*** Data to use Section Begins ***
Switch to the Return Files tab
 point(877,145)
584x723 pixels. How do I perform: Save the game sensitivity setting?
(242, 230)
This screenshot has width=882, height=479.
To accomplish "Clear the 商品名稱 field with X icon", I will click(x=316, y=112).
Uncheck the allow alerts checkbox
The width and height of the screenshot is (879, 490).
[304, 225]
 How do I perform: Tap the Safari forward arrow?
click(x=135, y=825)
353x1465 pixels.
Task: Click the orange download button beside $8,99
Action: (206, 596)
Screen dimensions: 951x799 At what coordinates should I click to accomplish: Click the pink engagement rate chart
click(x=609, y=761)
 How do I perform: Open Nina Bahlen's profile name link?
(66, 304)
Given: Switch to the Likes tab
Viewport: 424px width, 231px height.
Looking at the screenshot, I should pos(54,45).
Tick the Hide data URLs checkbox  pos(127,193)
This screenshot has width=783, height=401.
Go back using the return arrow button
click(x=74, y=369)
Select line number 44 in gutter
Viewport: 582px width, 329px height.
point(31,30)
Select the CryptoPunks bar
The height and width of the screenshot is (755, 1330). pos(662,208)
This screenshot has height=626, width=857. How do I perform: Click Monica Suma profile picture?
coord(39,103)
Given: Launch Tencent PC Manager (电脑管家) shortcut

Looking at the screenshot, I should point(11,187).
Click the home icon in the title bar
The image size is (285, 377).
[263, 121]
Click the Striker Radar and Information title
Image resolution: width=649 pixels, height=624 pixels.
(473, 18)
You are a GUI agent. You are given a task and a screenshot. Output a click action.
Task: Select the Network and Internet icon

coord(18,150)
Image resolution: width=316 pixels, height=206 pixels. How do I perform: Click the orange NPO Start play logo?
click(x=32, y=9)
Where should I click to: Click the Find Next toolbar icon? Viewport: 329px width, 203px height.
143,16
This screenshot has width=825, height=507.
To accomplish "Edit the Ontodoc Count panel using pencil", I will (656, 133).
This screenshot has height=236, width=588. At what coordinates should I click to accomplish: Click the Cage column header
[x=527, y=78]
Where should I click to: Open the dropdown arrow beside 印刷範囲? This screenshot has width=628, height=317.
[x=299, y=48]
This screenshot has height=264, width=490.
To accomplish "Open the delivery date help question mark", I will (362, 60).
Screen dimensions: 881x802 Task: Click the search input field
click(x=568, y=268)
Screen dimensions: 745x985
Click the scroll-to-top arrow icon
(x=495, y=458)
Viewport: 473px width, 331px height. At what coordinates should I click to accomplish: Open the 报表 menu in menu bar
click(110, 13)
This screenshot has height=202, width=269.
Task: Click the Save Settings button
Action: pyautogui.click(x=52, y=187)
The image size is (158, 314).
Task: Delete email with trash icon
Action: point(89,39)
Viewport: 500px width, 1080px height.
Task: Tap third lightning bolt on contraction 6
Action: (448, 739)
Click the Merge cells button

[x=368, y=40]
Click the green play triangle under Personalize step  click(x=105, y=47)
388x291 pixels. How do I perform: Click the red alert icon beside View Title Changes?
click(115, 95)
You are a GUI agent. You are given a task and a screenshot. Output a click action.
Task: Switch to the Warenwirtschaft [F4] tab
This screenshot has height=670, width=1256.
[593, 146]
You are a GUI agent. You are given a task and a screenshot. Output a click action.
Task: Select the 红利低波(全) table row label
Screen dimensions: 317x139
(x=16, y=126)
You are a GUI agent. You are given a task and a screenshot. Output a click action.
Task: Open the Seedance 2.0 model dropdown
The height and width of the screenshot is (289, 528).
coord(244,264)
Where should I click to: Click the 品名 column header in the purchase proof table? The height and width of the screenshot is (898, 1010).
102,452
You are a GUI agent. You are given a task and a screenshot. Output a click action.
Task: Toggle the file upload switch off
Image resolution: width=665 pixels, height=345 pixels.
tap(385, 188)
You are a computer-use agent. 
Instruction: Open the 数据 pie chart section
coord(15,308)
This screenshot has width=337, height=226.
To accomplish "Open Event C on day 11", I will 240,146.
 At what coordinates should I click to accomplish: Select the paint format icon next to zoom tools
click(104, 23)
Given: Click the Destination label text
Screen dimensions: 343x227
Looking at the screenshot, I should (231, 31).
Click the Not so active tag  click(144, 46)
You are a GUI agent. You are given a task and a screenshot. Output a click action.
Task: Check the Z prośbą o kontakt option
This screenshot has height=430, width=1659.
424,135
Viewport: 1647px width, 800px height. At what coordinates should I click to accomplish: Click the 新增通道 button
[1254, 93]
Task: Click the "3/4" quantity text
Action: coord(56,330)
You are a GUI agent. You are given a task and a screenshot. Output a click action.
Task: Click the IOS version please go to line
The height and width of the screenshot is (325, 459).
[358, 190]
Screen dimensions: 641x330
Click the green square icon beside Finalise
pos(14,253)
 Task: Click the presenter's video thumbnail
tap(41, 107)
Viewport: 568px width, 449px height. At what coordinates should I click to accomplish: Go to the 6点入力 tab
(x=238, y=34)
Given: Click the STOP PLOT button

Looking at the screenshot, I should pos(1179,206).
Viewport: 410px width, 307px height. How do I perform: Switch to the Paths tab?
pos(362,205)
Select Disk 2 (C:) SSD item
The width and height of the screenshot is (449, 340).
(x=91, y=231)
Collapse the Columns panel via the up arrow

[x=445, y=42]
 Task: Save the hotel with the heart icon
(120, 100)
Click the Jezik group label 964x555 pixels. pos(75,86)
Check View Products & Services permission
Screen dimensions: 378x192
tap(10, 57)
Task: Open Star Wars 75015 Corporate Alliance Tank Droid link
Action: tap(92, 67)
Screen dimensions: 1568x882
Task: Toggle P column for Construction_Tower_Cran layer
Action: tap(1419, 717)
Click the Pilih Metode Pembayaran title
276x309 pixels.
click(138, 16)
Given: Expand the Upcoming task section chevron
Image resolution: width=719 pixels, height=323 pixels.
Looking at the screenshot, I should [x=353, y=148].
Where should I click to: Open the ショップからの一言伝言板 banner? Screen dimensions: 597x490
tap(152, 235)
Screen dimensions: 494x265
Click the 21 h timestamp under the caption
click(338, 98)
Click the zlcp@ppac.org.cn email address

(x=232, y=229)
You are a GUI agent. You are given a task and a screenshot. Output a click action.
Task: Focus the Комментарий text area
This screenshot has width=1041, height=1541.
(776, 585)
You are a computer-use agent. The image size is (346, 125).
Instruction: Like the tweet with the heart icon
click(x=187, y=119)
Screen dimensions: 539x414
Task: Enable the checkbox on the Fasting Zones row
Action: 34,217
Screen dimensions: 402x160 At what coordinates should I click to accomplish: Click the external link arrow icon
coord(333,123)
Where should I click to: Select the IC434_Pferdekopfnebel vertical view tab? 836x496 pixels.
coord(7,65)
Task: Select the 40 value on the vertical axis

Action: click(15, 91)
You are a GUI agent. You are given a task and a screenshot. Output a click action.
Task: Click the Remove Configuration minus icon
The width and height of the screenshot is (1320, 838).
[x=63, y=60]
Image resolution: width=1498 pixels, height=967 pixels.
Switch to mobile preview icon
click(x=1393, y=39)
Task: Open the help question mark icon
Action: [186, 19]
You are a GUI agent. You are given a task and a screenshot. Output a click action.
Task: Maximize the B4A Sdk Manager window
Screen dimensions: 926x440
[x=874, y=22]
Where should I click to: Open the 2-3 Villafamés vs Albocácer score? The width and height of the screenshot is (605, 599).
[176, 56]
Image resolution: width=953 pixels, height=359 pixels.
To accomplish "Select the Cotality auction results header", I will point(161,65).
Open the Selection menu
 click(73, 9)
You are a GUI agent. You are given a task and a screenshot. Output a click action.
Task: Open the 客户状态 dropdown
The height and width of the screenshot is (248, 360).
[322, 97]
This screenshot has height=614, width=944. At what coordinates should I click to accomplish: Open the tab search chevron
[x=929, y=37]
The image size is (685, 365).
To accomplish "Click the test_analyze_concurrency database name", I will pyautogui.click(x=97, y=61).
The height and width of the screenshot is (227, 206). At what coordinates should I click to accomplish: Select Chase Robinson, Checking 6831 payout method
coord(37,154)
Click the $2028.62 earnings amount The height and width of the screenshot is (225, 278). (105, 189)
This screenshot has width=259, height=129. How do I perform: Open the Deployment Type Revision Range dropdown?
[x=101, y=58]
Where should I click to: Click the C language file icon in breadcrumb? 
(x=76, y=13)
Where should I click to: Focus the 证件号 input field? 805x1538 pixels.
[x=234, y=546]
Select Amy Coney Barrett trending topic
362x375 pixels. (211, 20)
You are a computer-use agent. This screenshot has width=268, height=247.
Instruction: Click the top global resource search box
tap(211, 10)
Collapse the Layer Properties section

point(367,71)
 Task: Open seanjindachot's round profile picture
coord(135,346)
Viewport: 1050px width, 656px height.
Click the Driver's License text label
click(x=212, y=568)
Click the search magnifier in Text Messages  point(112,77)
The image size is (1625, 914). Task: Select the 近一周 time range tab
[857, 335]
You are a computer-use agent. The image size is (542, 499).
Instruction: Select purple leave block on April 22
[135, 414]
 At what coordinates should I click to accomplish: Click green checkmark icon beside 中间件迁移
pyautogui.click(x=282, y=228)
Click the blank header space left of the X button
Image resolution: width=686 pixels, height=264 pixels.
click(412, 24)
*** Data to use Section Ends ***
**What is needed**. Look for the word "computer". Copy out every line of the data that has it.

**Solution**.
You are a computer-use agent. 
You are a computer-use agent. The image size is (346, 125).
You are a computer-use agent. This screenshot has width=268, height=247.
You are a computer-use agent. The image size is (542, 499).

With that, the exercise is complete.